§ PROBLEM REQUIREMENTS
The records come next. Copy all of them exactly.

§ Stored records
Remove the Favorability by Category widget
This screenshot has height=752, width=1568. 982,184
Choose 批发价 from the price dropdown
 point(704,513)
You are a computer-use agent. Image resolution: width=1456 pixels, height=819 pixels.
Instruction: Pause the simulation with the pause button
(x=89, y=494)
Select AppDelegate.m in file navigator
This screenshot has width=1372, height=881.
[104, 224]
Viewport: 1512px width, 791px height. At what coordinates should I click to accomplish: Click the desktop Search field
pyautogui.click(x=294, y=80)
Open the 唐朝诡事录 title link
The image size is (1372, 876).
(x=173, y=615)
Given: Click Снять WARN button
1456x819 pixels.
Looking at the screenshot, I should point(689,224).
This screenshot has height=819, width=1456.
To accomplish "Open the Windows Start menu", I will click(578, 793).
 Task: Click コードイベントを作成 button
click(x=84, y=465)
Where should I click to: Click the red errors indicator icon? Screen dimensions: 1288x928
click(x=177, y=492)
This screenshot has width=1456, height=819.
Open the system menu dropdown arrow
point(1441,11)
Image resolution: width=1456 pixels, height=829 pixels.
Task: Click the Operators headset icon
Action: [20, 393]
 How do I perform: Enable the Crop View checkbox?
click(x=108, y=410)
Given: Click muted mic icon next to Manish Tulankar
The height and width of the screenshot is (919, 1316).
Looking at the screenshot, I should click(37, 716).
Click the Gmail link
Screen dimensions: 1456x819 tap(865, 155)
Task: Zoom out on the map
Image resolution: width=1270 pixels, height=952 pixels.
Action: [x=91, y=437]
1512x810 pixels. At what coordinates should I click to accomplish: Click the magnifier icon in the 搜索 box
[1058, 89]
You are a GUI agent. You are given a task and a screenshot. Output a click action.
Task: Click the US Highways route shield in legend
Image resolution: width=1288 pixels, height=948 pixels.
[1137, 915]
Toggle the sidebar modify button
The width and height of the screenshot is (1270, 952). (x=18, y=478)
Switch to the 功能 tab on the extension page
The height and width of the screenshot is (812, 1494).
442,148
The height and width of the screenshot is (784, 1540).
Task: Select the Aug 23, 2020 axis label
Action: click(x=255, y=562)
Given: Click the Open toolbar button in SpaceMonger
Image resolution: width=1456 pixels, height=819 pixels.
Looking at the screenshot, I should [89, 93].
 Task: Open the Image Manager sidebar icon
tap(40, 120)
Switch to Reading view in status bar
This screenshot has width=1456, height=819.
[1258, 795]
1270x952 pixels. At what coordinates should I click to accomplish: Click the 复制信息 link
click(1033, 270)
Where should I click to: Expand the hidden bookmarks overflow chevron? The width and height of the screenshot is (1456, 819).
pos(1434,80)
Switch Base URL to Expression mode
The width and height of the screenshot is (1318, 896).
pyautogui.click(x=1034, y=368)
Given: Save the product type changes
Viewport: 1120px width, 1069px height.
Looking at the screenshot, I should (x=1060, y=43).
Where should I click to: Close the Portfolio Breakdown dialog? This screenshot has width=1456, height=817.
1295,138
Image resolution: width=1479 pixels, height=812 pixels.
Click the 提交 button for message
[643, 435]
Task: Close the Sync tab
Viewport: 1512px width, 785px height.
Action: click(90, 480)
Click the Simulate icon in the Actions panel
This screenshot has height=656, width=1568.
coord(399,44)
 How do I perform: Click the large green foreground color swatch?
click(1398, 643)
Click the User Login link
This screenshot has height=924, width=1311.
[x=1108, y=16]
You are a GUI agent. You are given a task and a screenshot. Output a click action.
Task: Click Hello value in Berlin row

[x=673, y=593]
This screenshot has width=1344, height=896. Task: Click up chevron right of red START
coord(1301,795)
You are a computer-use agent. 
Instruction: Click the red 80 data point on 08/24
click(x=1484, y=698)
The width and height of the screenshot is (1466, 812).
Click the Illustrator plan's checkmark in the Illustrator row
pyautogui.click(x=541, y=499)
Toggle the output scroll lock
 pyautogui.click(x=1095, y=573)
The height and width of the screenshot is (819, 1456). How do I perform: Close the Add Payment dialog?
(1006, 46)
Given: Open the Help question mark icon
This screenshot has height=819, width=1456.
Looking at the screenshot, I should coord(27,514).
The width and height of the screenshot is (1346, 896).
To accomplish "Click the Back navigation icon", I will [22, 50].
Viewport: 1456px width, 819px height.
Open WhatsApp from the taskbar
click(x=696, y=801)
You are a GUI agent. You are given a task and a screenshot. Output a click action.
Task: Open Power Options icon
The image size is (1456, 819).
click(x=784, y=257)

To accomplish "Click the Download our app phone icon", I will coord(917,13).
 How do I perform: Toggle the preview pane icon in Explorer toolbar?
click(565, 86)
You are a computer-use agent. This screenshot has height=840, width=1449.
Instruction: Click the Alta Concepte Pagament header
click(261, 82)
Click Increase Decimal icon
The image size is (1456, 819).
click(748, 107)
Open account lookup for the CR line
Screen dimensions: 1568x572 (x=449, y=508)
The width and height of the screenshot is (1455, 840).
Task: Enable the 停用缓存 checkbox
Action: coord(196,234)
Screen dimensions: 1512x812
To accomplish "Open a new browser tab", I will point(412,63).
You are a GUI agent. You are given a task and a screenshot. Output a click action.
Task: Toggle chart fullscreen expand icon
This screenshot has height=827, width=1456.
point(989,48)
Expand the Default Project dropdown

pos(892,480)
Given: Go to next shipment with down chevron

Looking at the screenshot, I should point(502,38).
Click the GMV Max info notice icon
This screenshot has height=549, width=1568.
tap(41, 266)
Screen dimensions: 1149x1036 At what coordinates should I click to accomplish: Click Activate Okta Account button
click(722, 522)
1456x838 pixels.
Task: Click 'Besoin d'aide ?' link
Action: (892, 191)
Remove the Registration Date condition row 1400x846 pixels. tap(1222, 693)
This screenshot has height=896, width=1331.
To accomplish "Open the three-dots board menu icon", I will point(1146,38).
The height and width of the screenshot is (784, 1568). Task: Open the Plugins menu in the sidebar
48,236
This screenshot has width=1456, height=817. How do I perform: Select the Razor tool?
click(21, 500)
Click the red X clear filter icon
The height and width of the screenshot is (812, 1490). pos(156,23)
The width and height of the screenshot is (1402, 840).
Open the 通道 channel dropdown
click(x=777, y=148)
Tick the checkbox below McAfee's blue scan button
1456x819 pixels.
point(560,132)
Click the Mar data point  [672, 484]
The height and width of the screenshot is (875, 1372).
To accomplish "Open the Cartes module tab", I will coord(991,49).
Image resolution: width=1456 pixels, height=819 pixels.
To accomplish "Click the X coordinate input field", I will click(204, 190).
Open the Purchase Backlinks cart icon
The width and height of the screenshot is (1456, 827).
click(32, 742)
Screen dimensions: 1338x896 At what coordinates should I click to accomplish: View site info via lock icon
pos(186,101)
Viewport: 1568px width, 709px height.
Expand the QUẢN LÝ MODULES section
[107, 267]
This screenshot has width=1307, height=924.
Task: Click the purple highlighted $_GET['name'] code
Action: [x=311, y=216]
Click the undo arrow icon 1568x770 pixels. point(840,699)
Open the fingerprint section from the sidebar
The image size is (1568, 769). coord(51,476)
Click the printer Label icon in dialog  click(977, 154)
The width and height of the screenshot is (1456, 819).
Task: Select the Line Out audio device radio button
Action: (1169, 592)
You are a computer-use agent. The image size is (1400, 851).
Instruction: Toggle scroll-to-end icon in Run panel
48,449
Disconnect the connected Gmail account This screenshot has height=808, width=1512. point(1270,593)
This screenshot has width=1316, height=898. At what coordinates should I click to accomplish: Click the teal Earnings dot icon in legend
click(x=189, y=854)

§ ANSWER BOX
Remove the Favorability by Category widget
This screenshot has height=752, width=1568. 982,184
Choose 批发价 from the price dropdown
 point(704,513)
You are a computer-use agent. Image resolution: width=1456 pixels, height=819 pixels.
Instruction: Pause the simulation with the pause button
(x=89, y=494)
Select AppDelegate.m in file navigator
This screenshot has width=1372, height=881.
[104, 224]
Viewport: 1512px width, 791px height. At what coordinates should I click to accomplish: Click the desktop Search field
pyautogui.click(x=294, y=80)
Open the 唐朝诡事录 title link
The image size is (1372, 876).
(x=173, y=615)
Given: Click Снять WARN button
1456x819 pixels.
Looking at the screenshot, I should point(689,224).
This screenshot has height=819, width=1456.
To accomplish "Open the Windows Start menu", I will click(578, 793).
 Task: Click コードイベントを作成 button
click(x=84, y=465)
Where should I click to: Click the red errors indicator icon? Screen dimensions: 1288x928
click(x=177, y=492)
This screenshot has width=1456, height=819.
Open the system menu dropdown arrow
point(1441,11)
Image resolution: width=1456 pixels, height=829 pixels.
Task: Click the Operators headset icon
Action: [20, 393]
 How do I perform: Enable the Crop View checkbox?
click(x=108, y=410)
Given: Click muted mic icon next to Manish Tulankar
The height and width of the screenshot is (919, 1316).
Looking at the screenshot, I should click(37, 716).
Click the Gmail link
Screen dimensions: 1456x819 tap(865, 155)
Task: Zoom out on the map
Image resolution: width=1270 pixels, height=952 pixels.
Action: [x=91, y=437]
1512x810 pixels. At what coordinates should I click to accomplish: Click the magnifier icon in the 搜索 box
[1058, 89]
You are a GUI agent. You are given a task and a screenshot. Output a click action.
Task: Click the US Highways route shield in legend
Image resolution: width=1288 pixels, height=948 pixels.
[1137, 915]
Toggle the sidebar modify button
The width and height of the screenshot is (1270, 952). (x=18, y=478)
Switch to the 功能 tab on the extension page
The height and width of the screenshot is (812, 1494).
442,148
The height and width of the screenshot is (784, 1540).
Task: Select the Aug 23, 2020 axis label
Action: click(x=255, y=562)
Given: Click the Open toolbar button in SpaceMonger
Image resolution: width=1456 pixels, height=819 pixels.
Looking at the screenshot, I should [89, 93].
 Task: Open the Image Manager sidebar icon
tap(40, 120)
Switch to Reading view in status bar
This screenshot has width=1456, height=819.
[1258, 795]
1270x952 pixels. At what coordinates should I click to accomplish: Click the 复制信息 link
click(1033, 270)
Where should I click to: Expand the hidden bookmarks overflow chevron? The width and height of the screenshot is (1456, 819).
pos(1434,80)
Switch Base URL to Expression mode
The width and height of the screenshot is (1318, 896).
pyautogui.click(x=1034, y=368)
Given: Save the product type changes
Viewport: 1120px width, 1069px height.
Looking at the screenshot, I should (x=1060, y=43).
Where should I click to: Close the Portfolio Breakdown dialog? This screenshot has width=1456, height=817.
1295,138
Image resolution: width=1479 pixels, height=812 pixels.
Click the 提交 button for message
[643, 435]
Task: Close the Sync tab
Viewport: 1512px width, 785px height.
Action: click(90, 480)
Click the Simulate icon in the Actions panel
This screenshot has height=656, width=1568.
coord(399,44)
 How do I perform: Click the large green foreground color swatch?
click(1398, 643)
Click the User Login link
This screenshot has height=924, width=1311.
[x=1108, y=16]
You are a GUI agent. You are given a task and a screenshot. Output a click action.
Task: Click Hello value in Berlin row

[x=673, y=593]
This screenshot has width=1344, height=896. Task: Click up chevron right of red START
coord(1301,795)
You are a computer-use agent. 
Instruction: Click the red 80 data point on 08/24
click(x=1484, y=698)
The width and height of the screenshot is (1466, 812).
Click the Illustrator plan's checkmark in the Illustrator row
pyautogui.click(x=541, y=499)
Toggle the output scroll lock
 pyautogui.click(x=1095, y=573)
The height and width of the screenshot is (819, 1456). How do I perform: Close the Add Payment dialog?
(1006, 46)
Given: Open the Help question mark icon
This screenshot has height=819, width=1456.
Looking at the screenshot, I should coord(27,514).
The width and height of the screenshot is (1346, 896).
To accomplish "Click the Back navigation icon", I will [22, 50].
Viewport: 1456px width, 819px height.
Open WhatsApp from the taskbar
click(x=696, y=801)
You are a GUI agent. You are given a task and a screenshot. Output a click action.
Task: Open Power Options icon
The image size is (1456, 819).
click(x=784, y=257)

To accomplish "Click the Download our app phone icon", I will coord(917,13).
 How do I perform: Toggle the preview pane icon in Explorer toolbar?
click(565, 86)
You are a computer-use agent. This screenshot has height=840, width=1449.
Instruction: Click the Alta Concepte Pagament header
click(261, 82)
Click Increase Decimal icon
The image size is (1456, 819).
click(748, 107)
Open account lookup for the CR line
Screen dimensions: 1568x572 (x=449, y=508)
The width and height of the screenshot is (1455, 840).
Task: Enable the 停用缓存 checkbox
Action: coord(196,234)
Screen dimensions: 1512x812
To accomplish "Open a new browser tab", I will point(412,63).
You are a GUI agent. You are given a task and a screenshot. Output a click action.
Task: Toggle chart fullscreen expand icon
This screenshot has height=827, width=1456.
point(989,48)
Expand the Default Project dropdown

pos(892,480)
Given: Go to next shipment with down chevron

Looking at the screenshot, I should point(502,38).
Click the GMV Max info notice icon
This screenshot has height=549, width=1568.
tap(41, 266)
Screen dimensions: 1149x1036 At what coordinates should I click to accomplish: Click Activate Okta Account button
click(722, 522)
1456x838 pixels.
Task: Click 'Besoin d'aide ?' link
Action: (892, 191)
Remove the Registration Date condition row 1400x846 pixels. tap(1222, 693)
This screenshot has height=896, width=1331.
To accomplish "Open the three-dots board menu icon", I will point(1146,38).
The height and width of the screenshot is (784, 1568). Task: Open the Plugins menu in the sidebar
48,236
This screenshot has width=1456, height=817. How do I perform: Select the Razor tool?
click(21, 500)
Click the red X clear filter icon
The height and width of the screenshot is (812, 1490). pos(156,23)
The width and height of the screenshot is (1402, 840).
Open the 通道 channel dropdown
click(x=777, y=148)
Tick the checkbox below McAfee's blue scan button
1456x819 pixels.
point(560,132)
Click the Mar data point  [672, 484]
The height and width of the screenshot is (875, 1372).
To accomplish "Open the Cartes module tab", I will coord(991,49).
Image resolution: width=1456 pixels, height=819 pixels.
To accomplish "Click the X coordinate input field", I will click(204, 190).
Open the Purchase Backlinks cart icon
The width and height of the screenshot is (1456, 827).
click(32, 742)
Screen dimensions: 1338x896 At what coordinates should I click to accomplish: View site info via lock icon
pos(186,101)
Viewport: 1568px width, 709px height.
Expand the QUẢN LÝ MODULES section
[107, 267]
This screenshot has width=1307, height=924.
Task: Click the purple highlighted $_GET['name'] code
Action: [x=311, y=216]
Click the undo arrow icon 1568x770 pixels. point(840,699)
Open the fingerprint section from the sidebar
The image size is (1568, 769). coord(51,476)
Click the printer Label icon in dialog  click(977, 154)
The width and height of the screenshot is (1456, 819).
Task: Select the Line Out audio device radio button
Action: (1169, 592)
You are a computer-use agent. The image size is (1400, 851).
Instruction: Toggle scroll-to-end icon in Run panel
48,449
Disconnect the connected Gmail account This screenshot has height=808, width=1512. point(1270,593)
This screenshot has width=1316, height=898. At what coordinates should I click to accomplish: Click the teal Earnings dot icon in legend
click(x=189, y=854)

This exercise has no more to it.